Features
17.07.2009, Words by Charlie Jones

M83's live show expressed in percentages.

M83 sounds like a galaxy, he sounds like designer drugs. At Koko last week, he played a neat set, beginning with ambient noise, after which he was joined by the rest of his band. He played

  1. Graveyard Girl
  2. Teen Angst
  3. We Own the Sky
  4. Kim & Jessie
  5. Sitting
  6. Skin Of The Night
  7. Don’t Save Us From The Flames
  8. A Guitar And A Heart
  9. Couleurs

It was a really good show, mostly because Anthony Gonzalez seemed so very in love with his music, performing and exhibited none of that most wonderful of musical – a tasteless, indecent adoration of musical history. As a series of percentages, it can be expressed thus:

29 % John Williams
The links between synths and film music have been duly noted, both here and in every piece that mentions Assault On Precinct 13 or Halloween when talking about nu-disco. However, for M83, it’s the swooping,operatics of John Williams, not the minimal atmospherics of John Carpenter that inform his performance.
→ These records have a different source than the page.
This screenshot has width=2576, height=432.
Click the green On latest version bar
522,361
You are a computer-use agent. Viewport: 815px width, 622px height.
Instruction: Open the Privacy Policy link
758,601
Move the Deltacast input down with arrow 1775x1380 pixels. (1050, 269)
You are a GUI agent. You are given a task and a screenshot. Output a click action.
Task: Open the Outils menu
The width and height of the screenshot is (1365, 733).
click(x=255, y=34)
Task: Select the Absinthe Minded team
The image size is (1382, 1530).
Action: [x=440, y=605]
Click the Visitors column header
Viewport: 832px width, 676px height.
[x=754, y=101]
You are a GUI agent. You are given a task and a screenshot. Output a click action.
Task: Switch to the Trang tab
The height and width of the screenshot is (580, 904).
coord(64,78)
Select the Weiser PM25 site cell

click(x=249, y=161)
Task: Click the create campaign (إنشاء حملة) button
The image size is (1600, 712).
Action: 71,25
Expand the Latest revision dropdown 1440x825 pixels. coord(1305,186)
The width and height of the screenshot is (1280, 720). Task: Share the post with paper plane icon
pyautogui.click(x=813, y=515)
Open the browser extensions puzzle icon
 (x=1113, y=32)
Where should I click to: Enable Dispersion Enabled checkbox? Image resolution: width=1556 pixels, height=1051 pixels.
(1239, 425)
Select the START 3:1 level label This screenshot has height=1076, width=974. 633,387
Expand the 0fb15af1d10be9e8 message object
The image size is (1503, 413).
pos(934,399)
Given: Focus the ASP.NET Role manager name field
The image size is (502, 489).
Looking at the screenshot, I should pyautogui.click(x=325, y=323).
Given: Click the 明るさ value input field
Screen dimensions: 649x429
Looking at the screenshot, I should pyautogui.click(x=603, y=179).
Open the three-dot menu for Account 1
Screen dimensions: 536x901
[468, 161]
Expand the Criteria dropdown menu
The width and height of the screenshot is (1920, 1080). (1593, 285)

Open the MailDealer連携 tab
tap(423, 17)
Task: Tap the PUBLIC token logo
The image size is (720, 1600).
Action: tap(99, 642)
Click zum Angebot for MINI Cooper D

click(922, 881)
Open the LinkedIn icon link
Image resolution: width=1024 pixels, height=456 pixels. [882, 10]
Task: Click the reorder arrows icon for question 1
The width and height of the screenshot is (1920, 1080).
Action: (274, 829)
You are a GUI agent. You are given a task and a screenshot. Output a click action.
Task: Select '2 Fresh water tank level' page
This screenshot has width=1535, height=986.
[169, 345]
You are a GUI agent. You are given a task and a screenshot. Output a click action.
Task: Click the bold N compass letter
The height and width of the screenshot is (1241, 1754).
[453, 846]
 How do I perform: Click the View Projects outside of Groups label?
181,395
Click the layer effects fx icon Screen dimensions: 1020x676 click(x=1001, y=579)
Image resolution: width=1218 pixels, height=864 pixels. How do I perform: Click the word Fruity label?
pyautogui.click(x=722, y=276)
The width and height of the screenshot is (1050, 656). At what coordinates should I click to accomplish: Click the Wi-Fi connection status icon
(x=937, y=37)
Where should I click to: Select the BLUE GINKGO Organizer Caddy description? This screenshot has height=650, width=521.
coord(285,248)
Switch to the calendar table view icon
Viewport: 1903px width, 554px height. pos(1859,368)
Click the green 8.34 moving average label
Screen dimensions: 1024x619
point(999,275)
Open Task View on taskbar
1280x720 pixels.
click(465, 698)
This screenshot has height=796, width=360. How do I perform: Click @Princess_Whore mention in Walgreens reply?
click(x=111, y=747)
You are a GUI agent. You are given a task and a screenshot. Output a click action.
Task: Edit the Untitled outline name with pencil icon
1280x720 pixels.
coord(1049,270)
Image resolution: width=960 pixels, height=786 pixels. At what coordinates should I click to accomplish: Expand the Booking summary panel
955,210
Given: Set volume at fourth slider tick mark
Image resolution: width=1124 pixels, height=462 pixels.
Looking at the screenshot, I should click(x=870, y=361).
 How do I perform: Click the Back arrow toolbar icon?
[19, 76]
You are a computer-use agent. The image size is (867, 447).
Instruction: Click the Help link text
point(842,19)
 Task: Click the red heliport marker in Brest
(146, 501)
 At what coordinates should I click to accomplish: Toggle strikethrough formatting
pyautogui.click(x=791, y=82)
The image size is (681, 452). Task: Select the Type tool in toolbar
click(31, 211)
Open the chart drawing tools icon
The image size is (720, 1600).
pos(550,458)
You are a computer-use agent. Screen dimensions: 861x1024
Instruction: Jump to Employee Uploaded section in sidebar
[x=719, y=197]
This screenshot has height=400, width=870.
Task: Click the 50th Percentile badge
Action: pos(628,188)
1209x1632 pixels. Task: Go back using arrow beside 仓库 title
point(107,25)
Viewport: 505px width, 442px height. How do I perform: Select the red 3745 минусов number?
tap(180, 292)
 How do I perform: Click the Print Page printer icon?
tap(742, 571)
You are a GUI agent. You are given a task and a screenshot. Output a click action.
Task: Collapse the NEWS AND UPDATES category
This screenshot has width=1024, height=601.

When Graveyard Girl crashes through, with it’s ridiculous, tinny guitar line, half-way between New Order and the Indiana Jones theme, is the first Oh crikey… moment of the set.

11% REM
The ease with which Anthony Gonzalez combines avant garde and POP reminds one of the career-turning gigs of REM. As I was leaving, I overheard someone say “Yeah mate, that was way better than Kasabian.” Which was absurd, brilliant and profoundly correct.

4% Bruce Springsteen
Though M83’s set was stripped of self-indulgent, trudging rock and painfully over-rehearsed banter, I’ve not seen anyone love playing a guitar to a crowd of people since the Boss. But I did see Springsteen a month ago.

16% Jean Michel Jarre
Though the lightshow (disappointingly) failed to reach the Houston skyline or the Place de la Concorde, the links between M83 and that other French ambient popstar extend deeper, to a fundamental ambitiousness, a continent-spanning reach. While incredibly comfortable in the plush, mid-sized surrounding of Koko, his music sounded bigger, cathedral, space-station sized.

40% Paul van Dyk
From Sitting onwards, with its europhic, repeated “Let’s Go”, the set was, to all intents and purposes, a trance gig. And I’m not describing that trendy trance horseshit. This was a mercifully fist-pumping, histronic, celebratory gig. So, cheers, M83!